Is The Internet Reprogramming Our Brain?
Is The Internet Reprogramming Our Brain?
Recent conversations will people here and there made me realise that Google has made a whole bunch of people into ignoramus fools. The ability to think, research or create seems to have disappeared. I can see the changes. Discussions with others have led to the same conclusions. There is an uncomfortable sense that someone, or something, has been tinkering with our brains, remapping the neural circuitry, reprogramming the memory. We are not thinking the way we used to think.
A friend mentioned that she can feel it most strongly when she is reading. Immersing herself in a book or a lengthy article used to be easy. Her mind would get caught up in the narrative or the turns of the argument, and she would spend hours strolling through long stretches of prose. That’s rarely the case anymore. Now her concentration often starts to drift after two or three pages. She gets fidgety, loses the thread, and begins looking for something else to do.

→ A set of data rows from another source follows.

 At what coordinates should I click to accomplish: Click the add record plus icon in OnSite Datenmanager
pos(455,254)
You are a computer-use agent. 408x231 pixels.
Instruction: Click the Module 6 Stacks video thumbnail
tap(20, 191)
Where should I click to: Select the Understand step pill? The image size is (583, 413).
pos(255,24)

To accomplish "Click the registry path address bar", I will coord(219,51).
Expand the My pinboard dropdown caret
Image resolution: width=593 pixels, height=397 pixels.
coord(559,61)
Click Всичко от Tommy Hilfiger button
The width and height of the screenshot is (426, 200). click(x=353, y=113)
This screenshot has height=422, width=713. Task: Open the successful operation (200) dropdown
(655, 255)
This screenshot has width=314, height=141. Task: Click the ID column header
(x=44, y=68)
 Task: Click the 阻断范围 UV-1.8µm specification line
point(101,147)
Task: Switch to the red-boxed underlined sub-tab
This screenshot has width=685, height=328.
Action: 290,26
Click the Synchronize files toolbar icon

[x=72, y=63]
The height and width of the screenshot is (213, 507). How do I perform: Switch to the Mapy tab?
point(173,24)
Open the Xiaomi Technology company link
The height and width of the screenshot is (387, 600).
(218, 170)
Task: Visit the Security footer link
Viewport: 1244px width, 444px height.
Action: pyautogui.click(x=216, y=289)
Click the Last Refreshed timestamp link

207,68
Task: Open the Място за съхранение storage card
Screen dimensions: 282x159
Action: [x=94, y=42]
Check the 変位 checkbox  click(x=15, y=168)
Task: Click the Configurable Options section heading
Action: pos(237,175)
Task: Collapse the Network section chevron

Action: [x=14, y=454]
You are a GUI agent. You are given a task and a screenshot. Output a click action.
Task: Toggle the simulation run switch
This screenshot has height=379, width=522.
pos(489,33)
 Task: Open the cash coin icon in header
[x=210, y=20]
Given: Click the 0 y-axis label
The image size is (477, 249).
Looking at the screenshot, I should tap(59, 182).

For more than a decade now, we have been spending a lot of time online, searching and surfing and sometimes adding to the great databases of the internet. The web has been a godsend to most people. Research that once required days in the stacks or periodical rooms of libraries can now be done in minutes. A few Google searches, some quick clicks on hyperlinks, and we land ourselves with all the information we need.
Now a universal medium, the internet is a conduit for most of the information that flows through our eyes and ears and into our mind. The advantages of having immediate access to such an incredibly rich store of information are many, and they’ve been widely described and duly applauded. But this boon comes at a price as this is not just passive channels of information. They supply the material for our thought, but they also shape the process of thought. It is also removing our capacity for concentration and contemplation.
The more we use the internet, the more we have to fight to stay focused on long pieces of writing as it has altered our mental habits. It is clear that users are not reading online in the traditional sense; indeed there are signs that new forms of reading are emerging as users ‘power browse’ horizontally through titles, contents pages and abstracts going for quick wins. It almost seems that they go online to avoid reading in the traditional sense.
When we read online, we tend to become mere decoders of information. Our ability to interpret text, to make the rich mental connections that form when we read deeply and without distraction, remains largely disengaged. The human brain is almost infinitely malleable. The internet promises to have particularly far-reaching effects on cognition. It is proved that a digital computer, which at the time existed only as a theoretical machine, could be programmed to perform the function of any other information-processing device. And that’s what we’re seeing today. The internet, an immeasurably powerful computing system, is subsuming most of our other intellectual technologies. It’s becoming our map and our clock, our printing press and our typewriter, our calculator and our telephone, and our radio and TV.
Never has a communications system played so many roles in our lives or exerted such broad influence over our thoughts as the internet does today. Yet, for all that’s been written about this, there’s been little consideration of how, exactly, it’s reprogramming us. The intellectual ethic remains obscure.
Google’s headquarters, in Mountain View, California had declared that its mission is ‘to organize the world’s information and make it universally accessible and useful’. It seeks to develop the perfect search engine, which it defines as something that understands exactly what you mean and gives you back exactly what you want. In Google’s view, information is a kind of commodity, a utilitarian resource that can be mined and processed with industrial efficiency. The more pieces of information we can access and the faster we can extract their gist, the more productive we become as thinkers.
The idea that our minds should operate as high-speed data-processing machines is not only built into the workings of the internet, it is the network’s reigning business model as well. The faster we surf, the more links we click and pages we view—the more opportunities Google and other companies gain to collect information about us and to feed us advertisements. Most of the proprietors of have a financial stake in collecting the titbits of data we leave behind as we flit from link to link—the more scraps, the better. The last thing these companies want is to encourage leisurely reading or slow, concentrated thought. It’s in their economic interest to drive us to distraction.
Is there cause to worry? Just as there’s a tendency to glorify technological progress, there’s a countertendency to expect the worst of every new tool or machine. If we lose those quiet spaces, or fill them up with content, we will sacrifice something important not only in our selves but in our thinking. Are we taking the risk of turning into intellects of fools as we connect with that vast network of information accessed by the mere touch of a button?